Лицо Кузьмы вдруг оказалось между двумя голыми грудями, хотя и весьма увесистыми, однако по форме почти безупречными. Тут бы он, наверное, и сдался, поскольку долго сопротивляться подобному напору не смог бы ни один нормальный мужик, но сзади стукнула дверь (запоров у светляков отродясь не водилось), и кто-то деликатно похлопал Феодосию по спине.

– Чего припер, охальник? – оторвавшись от Кузьмы, взъярилась она, однако тут же присмирела и совсем другим тоном продолжала: – А, это ты, Венедимушка… Оклемался уже? С выздоровленьицем… А мы тут с Кузьмой побаловаться собрались. Ты ничего против не имеешь?

– Вольному воля, – не сказал, а выдавил из себя Венедим. – Только ты выйди пока. После зайдешь. И под дверями не подслушивай.

– Когда это я подслушивала? – обиделась Феодосия, заправляя под одежду свои замечательные буфера.

– Да, почитай, всю жизнь. Меня еще мать-покойница предупреждала, чтобы я тебя остерегался.

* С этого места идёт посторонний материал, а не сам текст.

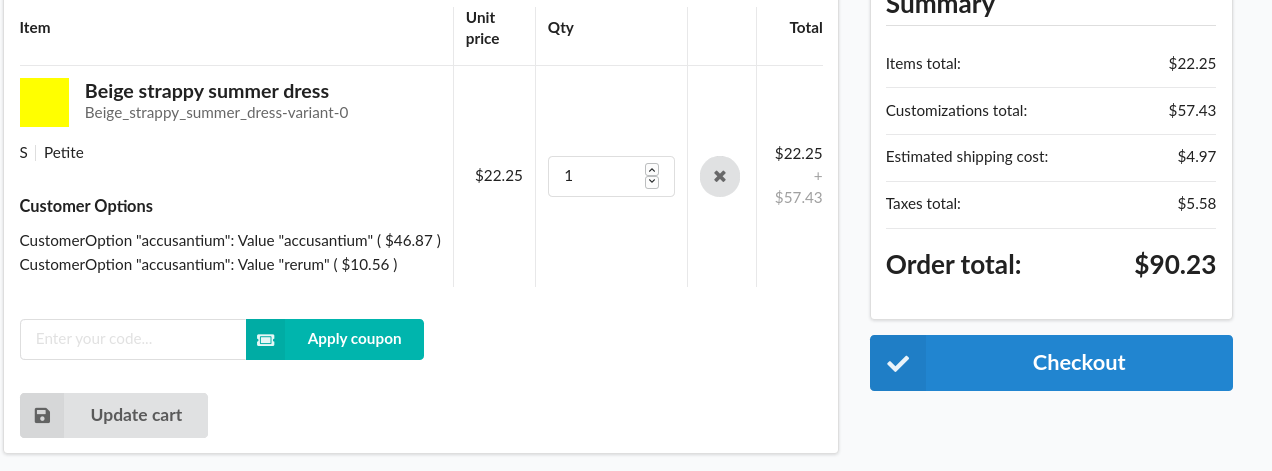Image resolution: width=1272 pixels, height=471 pixels.
Task: Decrease quantity using the down arrow
Action: [x=652, y=183]
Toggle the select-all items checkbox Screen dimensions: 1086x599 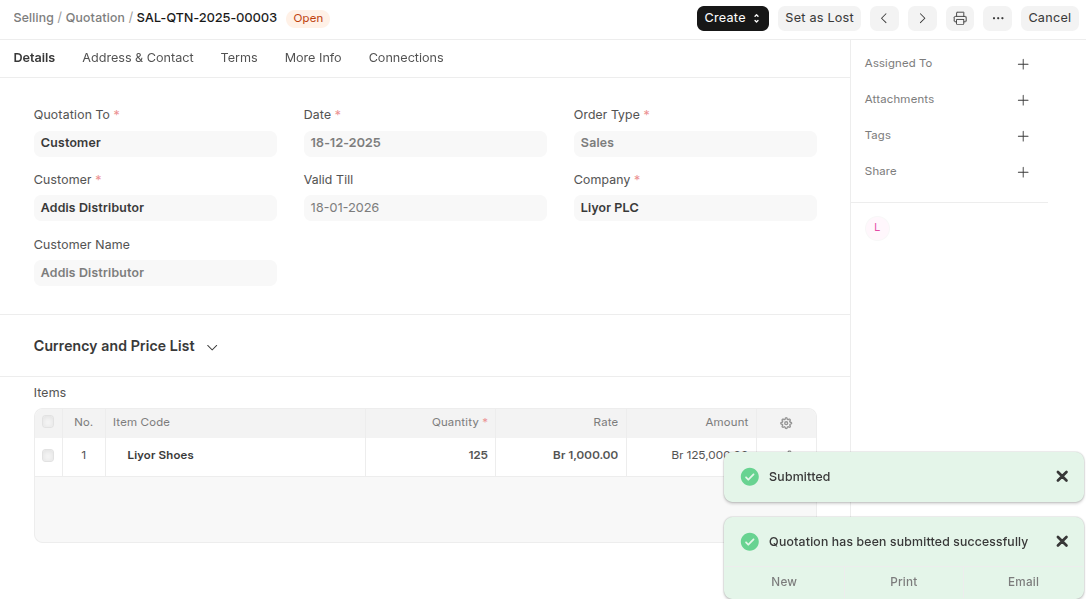pos(48,422)
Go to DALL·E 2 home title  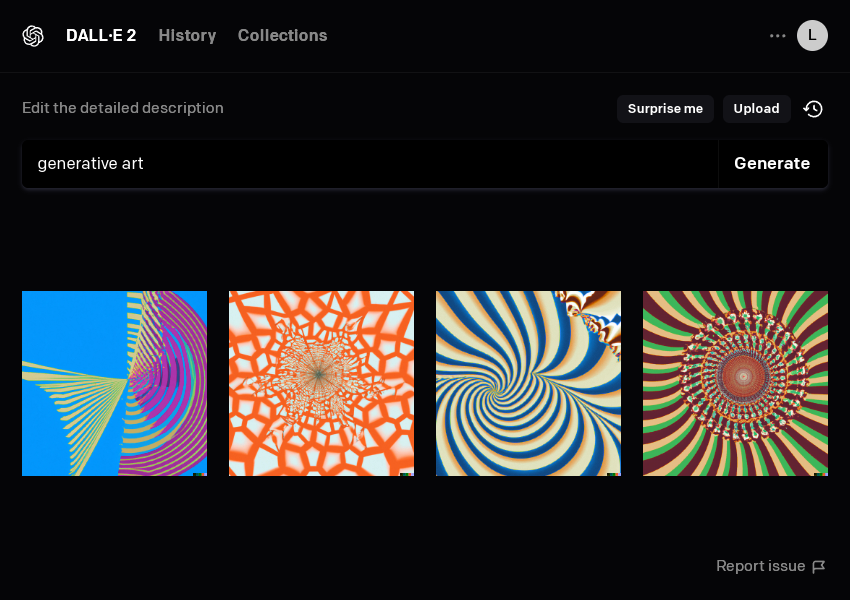click(x=101, y=36)
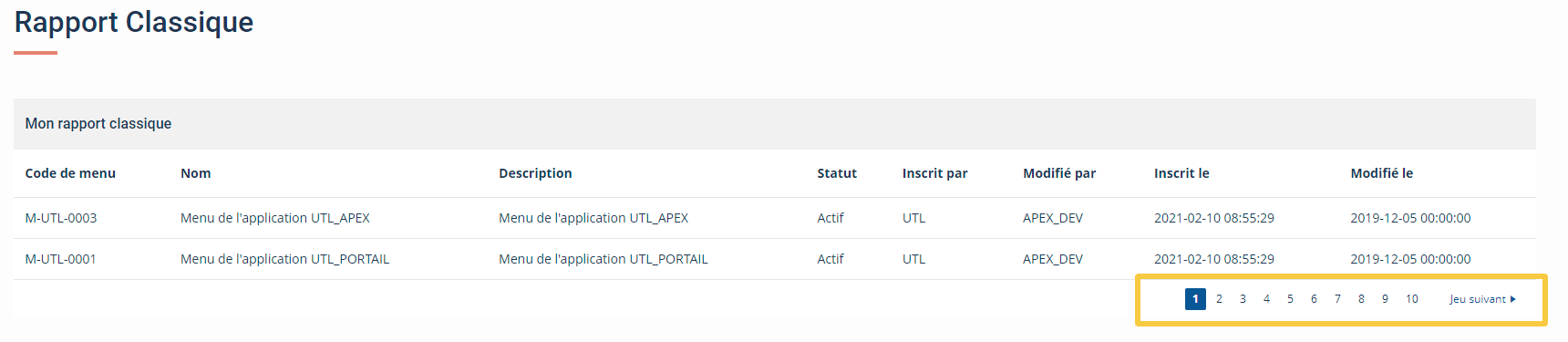Screen dimensions: 1568x342
Task: Sort by Nom column header
Action: pyautogui.click(x=195, y=173)
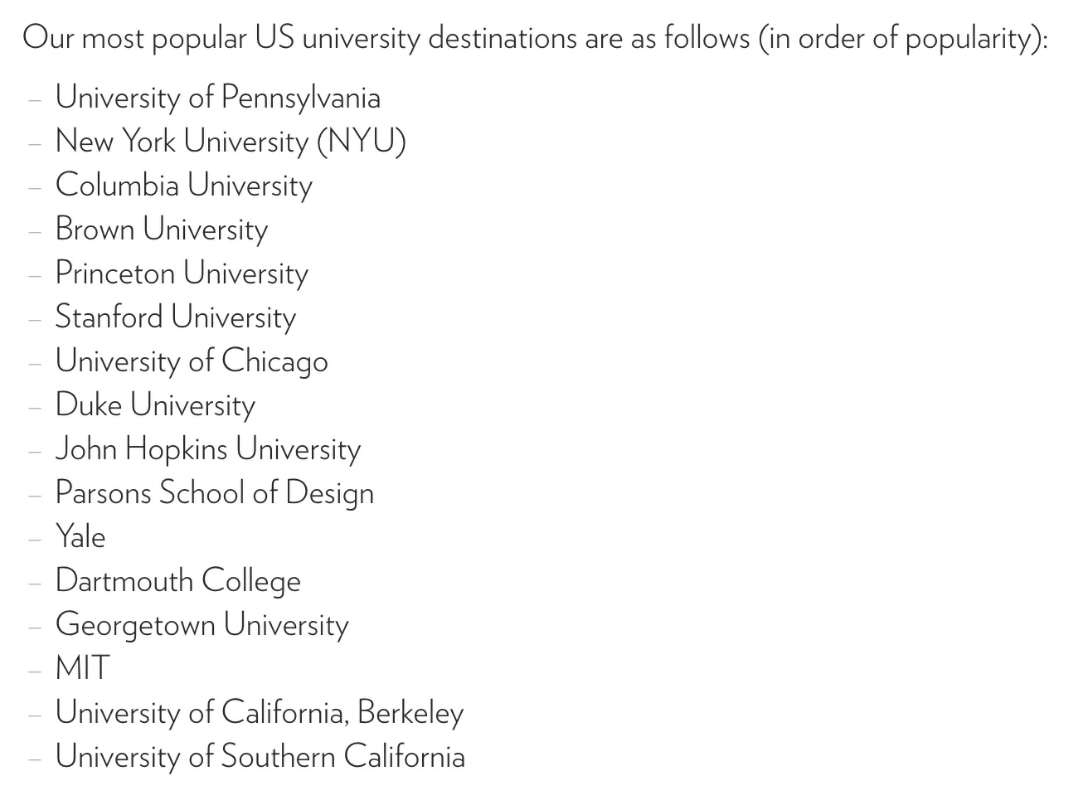Click the Yale list item
The height and width of the screenshot is (788, 1071).
pos(81,536)
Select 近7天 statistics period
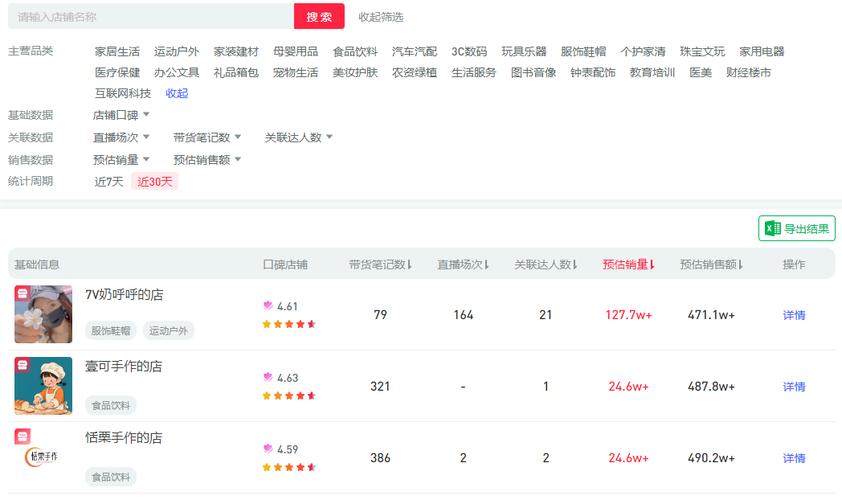The image size is (842, 500). point(109,181)
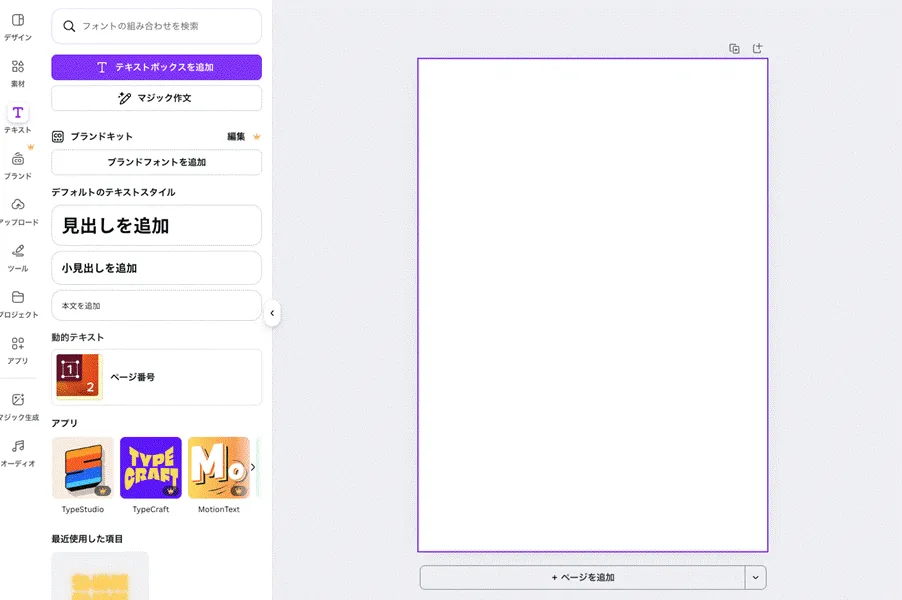Expand the dropdown next to ページを追加
The image size is (902, 600).
pyautogui.click(x=755, y=577)
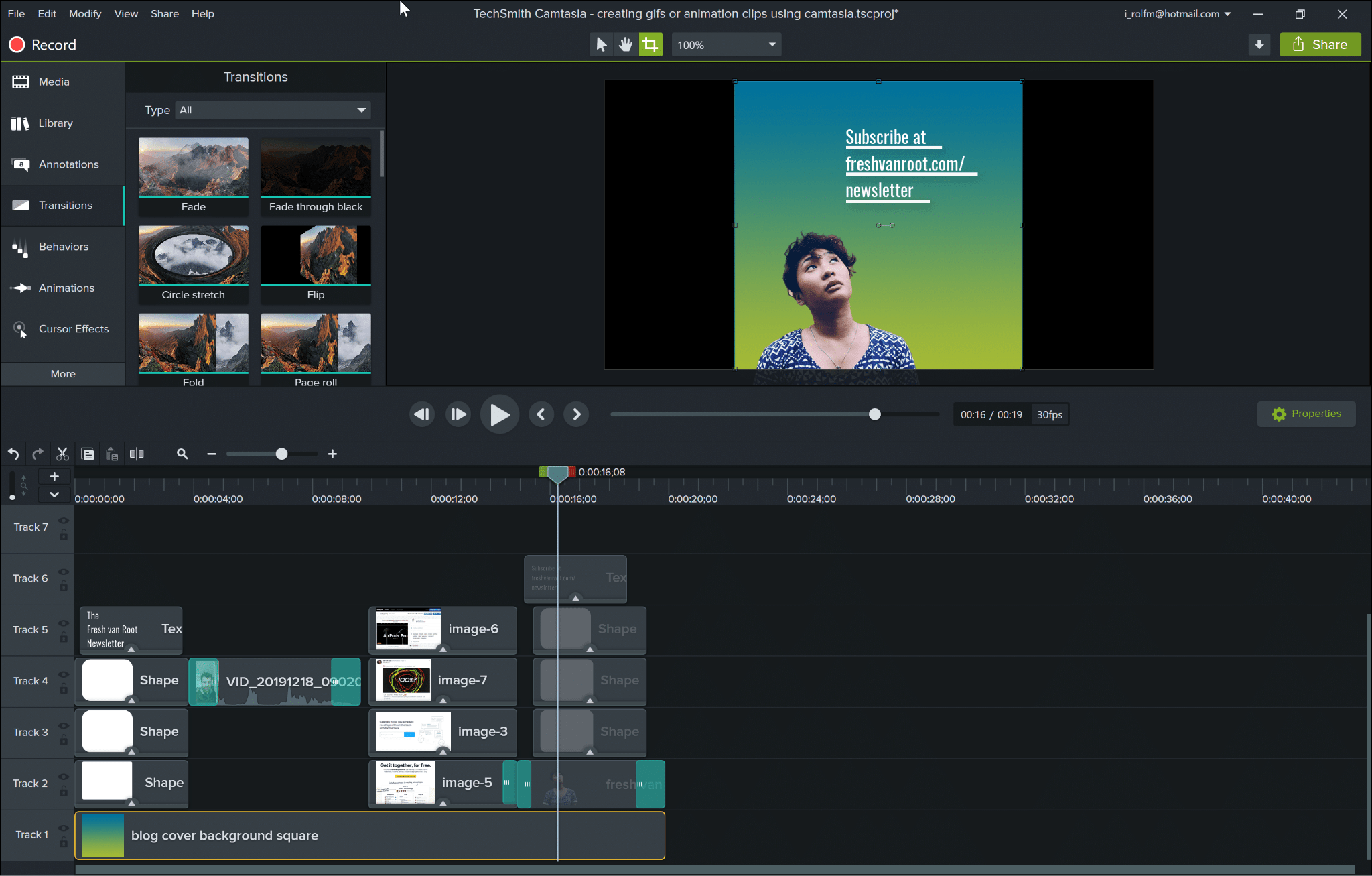The width and height of the screenshot is (1372, 876).
Task: Open the Cursor Effects panel
Action: click(63, 328)
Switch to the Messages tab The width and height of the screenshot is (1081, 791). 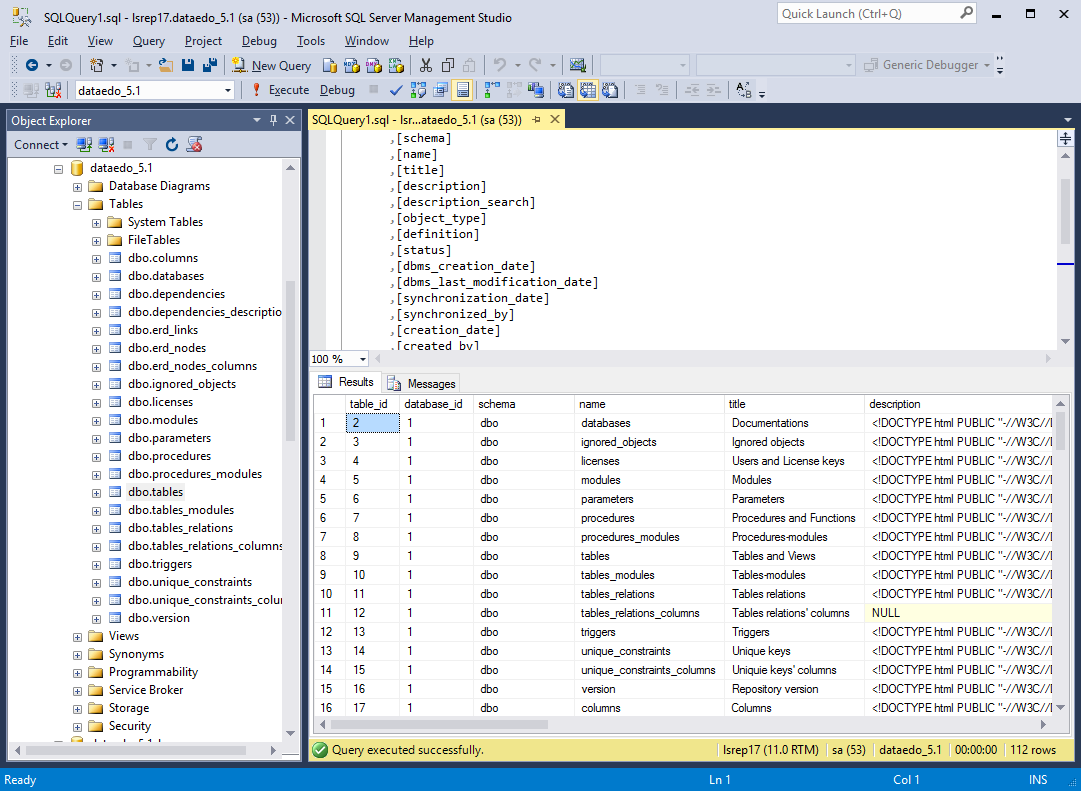click(x=421, y=383)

– Мать твоя, царство ей небесное, и не такое могла сказать. Еще та штучка была… Ее грехи ни тебе, ни твоим детям не замолить. А впрочем, разве у таких, как ты, бывают дети?..

Она удалилась царственной походкой, высоко неся голову и ворочая ягодицами, как жерновами (увы, не подфартило сегодня Кузьме добраться до них). Венедим хоть и еле держался на ногах, однако не поленился проводить Феодосию до дверей – очевидно, и в самом деле боялся, как бы та не подслушала предстоящий разговор.

Вернуться назад у него не хватило сил: так и сел прямо на пороге, привалившись спиной к дверному косяку. Был он сейчас бледнее любого священномученика, зато смотрел прямо и глаз по своей привычке в сторону не отводил.

– Зачем она приходила? – спросил Венедим голосом слабым, но твердым.

– А тебе не понятно? – буркнул Кузьма. Нельзя сказать, чтобы подобный поворот событий устраивал его.

– Думаешь, на блуд ее потянуло? Как бы не так! Феодосия без задней мысли ничего не делает. И уж если под кого-нибудь ляжет, то с умыслом. Говорят, что это именно она довела Трифона Прозорливого до смерти. Такая кого хочешь заездит – хоть мужика, хоть хряка-производителя.

– Со мной такие номера не проходят. Я из лап химеры уходил… Эх, пришел бы ты, Веня, на полчасика позже!

– Плохие новости, – вздохнул Венедим. – Потому и пришел… Темнушники проведали про то, что ты здесь.

– Ну и что? Какое им до меня может быть дело? Я темнушникам ничего не должен.

– Выходит, должен. Говорят, что ты к их дозору тайком подобрался и всех жизни лишил самым зверским образом.

– Врут! – отмахнулся Кузьма, хотя предчувствия у него появились самые нехорошие. – Я к этому делу непричастен. Их тварь неведомая растерзала. Причем такая, что ей самая злобная химера в подметки не годится. Сам подумай, может ли один человек другого на железный штырь насадить, если этот штырь к тому же под самым потолком торчит?

– Это ты так говоришь. А темнушники говорят совсем другое и требуют, чтобы тебя выдали им на расправу.